ValueError – If no forecast is found.
- split_forecasts_and_truth(cubes, truth_attribute)[source]#
A common utility for splitting the various inputs cubes required for calibration CLIs. These are generally the forecast cubes, historic truths, and in some instances a land-sea mask is also required.
- Parameters:
cubes (
List[Cube]) – A list of input cubes which will be split into relevant groups. These include the historical forecasts, in the format supported by the calibration CLIs, and the truth cubes.truth_attribute (
str) – An attribute and its value in the format of “attribute=value”, which must be present on truth cubes.
- Return type:
- Returns:
A cube containing all the historic forecasts.
A cube containing all the truth data.
If found within the input cubes list a land-sea mask will be returned, else None is returned.
- Raises:
ValueError – An unexpected number of distinct cube names were passed in.
IOError – More than one cube was identified as a land-sea mask.
IOError – Missing truth or historical forecast in input cubes.
- split_netcdf_parquet_pickle(files)[source]#
Split the input files into netcdf, parquet, and pickle files. Only a single pickle file is expected.
- Parameters:
files – A list of input file paths which will be split into pickle, parquet, and netcdf files.
- Returns:
A flattened cube list containing all the cubes contained within the provided paths to NetCDF files.
A list of paths to Parquet files.
A loaded pickle file.
- Raises:
ValueError – If multiple pickle files provided, as only one is ever expected.

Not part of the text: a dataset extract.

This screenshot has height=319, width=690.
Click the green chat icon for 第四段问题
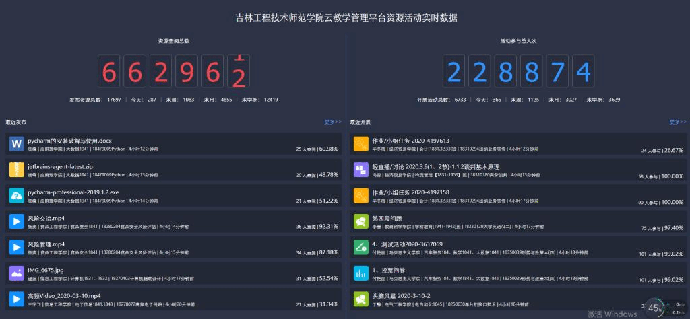[x=361, y=221]
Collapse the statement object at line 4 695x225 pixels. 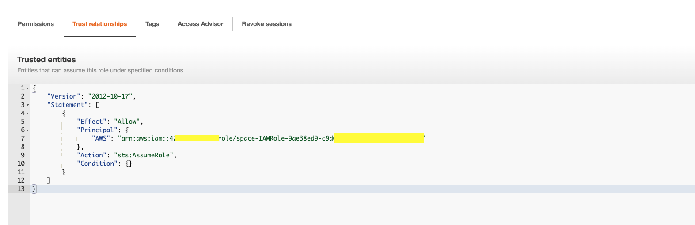click(28, 113)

- validity_time_check(forecast, validity_times)[source]#
Check the validity time of the forecast matches the accepted validity times within the validity times list.
- Parameters:
forecast (
Cube) – Cube containing the forecast to be calibrated.validity_times (
List[str]) – Times at which the forecast must be valid. This must be provided as a four digit string (HHMM) where the first two digits represent the hour and the last two digits represent the minutes e.g. 0300 or 0315. If the forecast provided is at a different validity time then no coefficients will be applied.
- Return type:
- Returns:
If the validity time within the cube matches a validity time within the validity time list, then True is returned. Otherwise, False is returned.